The Company reserves the right at any time to deliver on a cash basis only.
These stated terms and conditions may be varied by notice in writing by the Company.
Any notices to the Customer may be given by posting the notice to the Customer's last known postal address, or by sending by facsimile to the Customer's last known facsimile number, or by email message sent to the Customer's last known email address.
The Customer waives the right to receive a copy of the verification statement confirming registration of a financing statement relating to the security created by clause 3 herein.
The Customer must notify the Company of any change in any of the details provided by it on the Application for Credit Account within 7 days of such change occurring.
LIMITATION OF LIABILITY
The maximum liability of the Company, if any, arising out of the supply of goods or services shall be limited in all circumstances to the following:
Goods - the total price to the Customer of the goods supplied by the Company and paid for by the Customer in the three (3) month period preceding the date of the event giving rise to the liability; and
Services - the total charges to the Customer for the Services provided by the Company and paid for by the Customer in the three (3) month period preceding the date of the event giving rise to the liability.
The Company shall not be responsible for any special, incidental, indirect or consequential damage nor for any lost profits, re-procurement costs, work done in connection therewith, nor for injury resulting from the Company's provision of Goods and Services, nor any claims against the Company by the Customer or any other party.
SPECIAL CONDITIONS FOR TECHNOLOGY UPGRADES
Computer technology advances at an alarming rate and compatibility with earlier hardware and software systems cannot be guaranteed.
With the upgrade of PC hardware and software, the Company takes every possible precaution to foresee the likely issues to ensure the upgrade will be successful. In a small percentage of cases there can be problems with existing PC hardware that is not apparent until the upgrade is installed. In these cases there may be additional or replacement components required in performing the desired upgrade. In some cases, particularly if the hardware is more than three years old, it may not be possible to perform the upgrade at all.

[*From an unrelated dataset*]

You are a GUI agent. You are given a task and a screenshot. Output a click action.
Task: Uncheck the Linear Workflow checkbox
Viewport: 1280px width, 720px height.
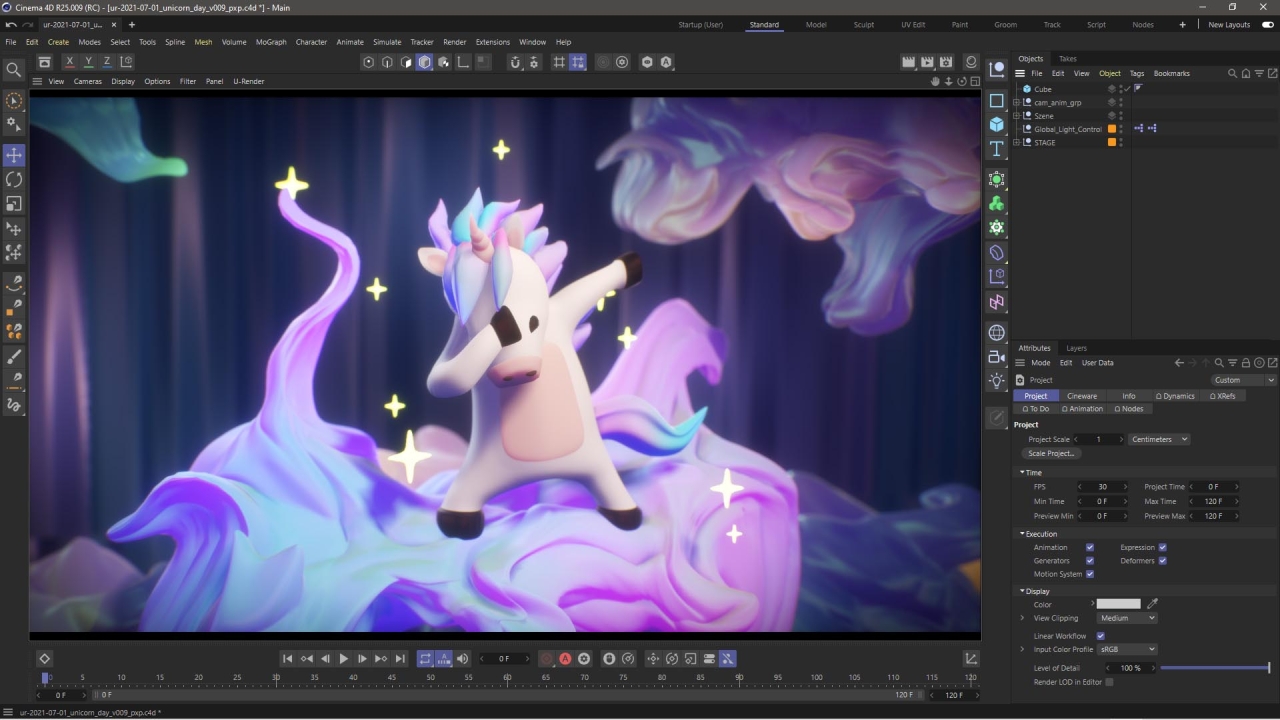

If any problems are encountered the Company will inform the Customer and advise if any additional cost is involved and seek approval before proceeding.
CONSUMER GUARANTEES ACT 1993
The foregoing clauses of these terms and conditions shall not apply to the extent that they are inconsistent with any rights or remedies that a Customer of the Company may have by virtue of the Consumer Guarantees Act 1993. However, where the Customer acquires goods supplied for the purposes of a business, the parties agree that the provisions of the Consumer Guarantees Act 1993 shall not apply to such supply.